Juvenile Diabetes

Author: 
Adoptive Families Association of BC
Source: 
AFABC Special Needs Database

Definition
Diabetes is a long-life disease marked by elevated levels of sugar in the blood. It can be caused by too little insulin (a chemical produced by the pancreas to regulate blood sugar), resistance to insulin, or both. There are three major types of diabetes:

Type 1 diabetes: is usually diagnosed in childhood. The body makes little or no insulin, and daily injections of insulin are required to sustain life. Without proper daily management, medical emergencies can arise.

Type 2 diabetes: is far more common than type 1 and makes up about 90% of all cases of diabetes. It usually occurs in adulthood. Here, the pancreas does not make enough insulin to keep blood glucose levels normal, often because the body does not respond well to insulin. Many people with type 2 diabetes do not know they have it, although it is a serious condition.

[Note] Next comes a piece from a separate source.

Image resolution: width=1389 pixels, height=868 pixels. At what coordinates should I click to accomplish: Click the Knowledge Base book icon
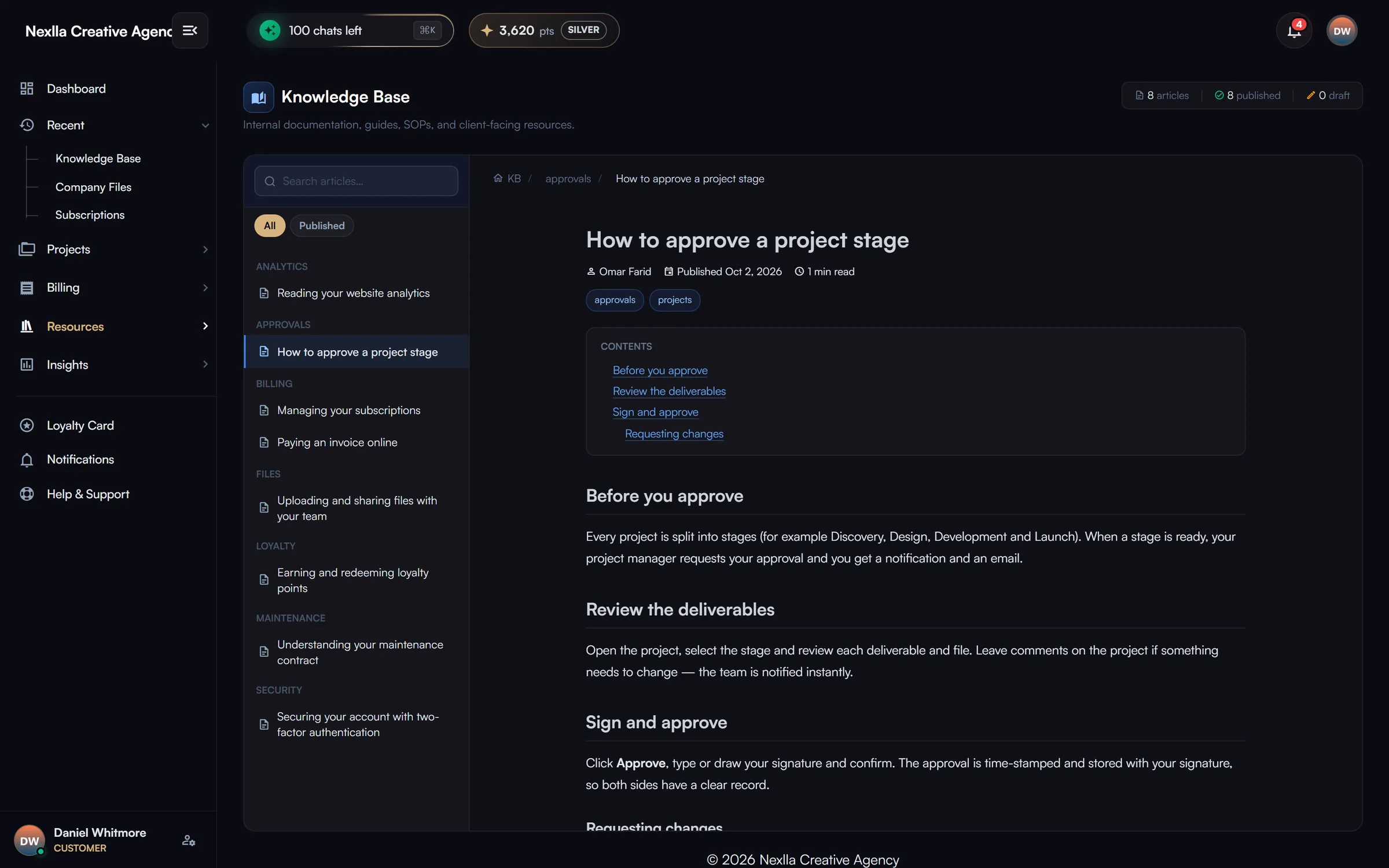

Gestational diabetes: is high blood glucose that develops at any time during pregnancy in a person who does not have diabetes

Causes
To understand diabetes, it is important to first understand the normal process of food metabolism. Several things happen when food is digested:

  1. A sugar called glucose enters the bloodstream. Glucose is a source of fuel for the body.
  2. An organ called the pancreas makes insulin. The role of insulin is to move glucose from the bloodstream into muscle, fat, and liver cells, where it can be used as fuel.

Characteristics

  • Increased thirst
  • Increased urination
  • Weight loss despite increased appetite
  • Nausea
  • Vomiting
  • Abdominal pain
  • Fatigue
  • Absence of menstruation

Treatment
At diagnosis, the immediate goal of treatment is to stabilize metabolism by treating diabetic ketacidosis (also called DKA) and high blood glucose levels. Because of the sudden onset and severity of symptoms in type 1 diabetes, treatment for newly diagnosed people may involve hospitalization. The long-term goals of treatment are to prolong life, improve quality of life, and prevent diabetes-related complications such as blindness, kidney failure, and amputation of limbs. These goals are accomplished through education, insulin use, meal planning and weight control, exercise, foot care, and careful self-testing of blood glucose levels.

Complications
People who have had diabetes for several years are likely to develop long-term complications, which can be minimized but not entirely eliminated through proper diabetic management:

  • Vascular disease
  • Microvascular disease
  • Eye complications
  • Diabetic neuropathy (people with diabetes may develop temporary or permanent damage to nerve tissue
  • Diabetic foot problems
  • Skin and mucus membrane problems

This resource is by no means intended as a substitute for a doctor's advice or diagnosis. Any concerns you may have with regard to your child's health and development should be discussed with a professional in an appropriate field.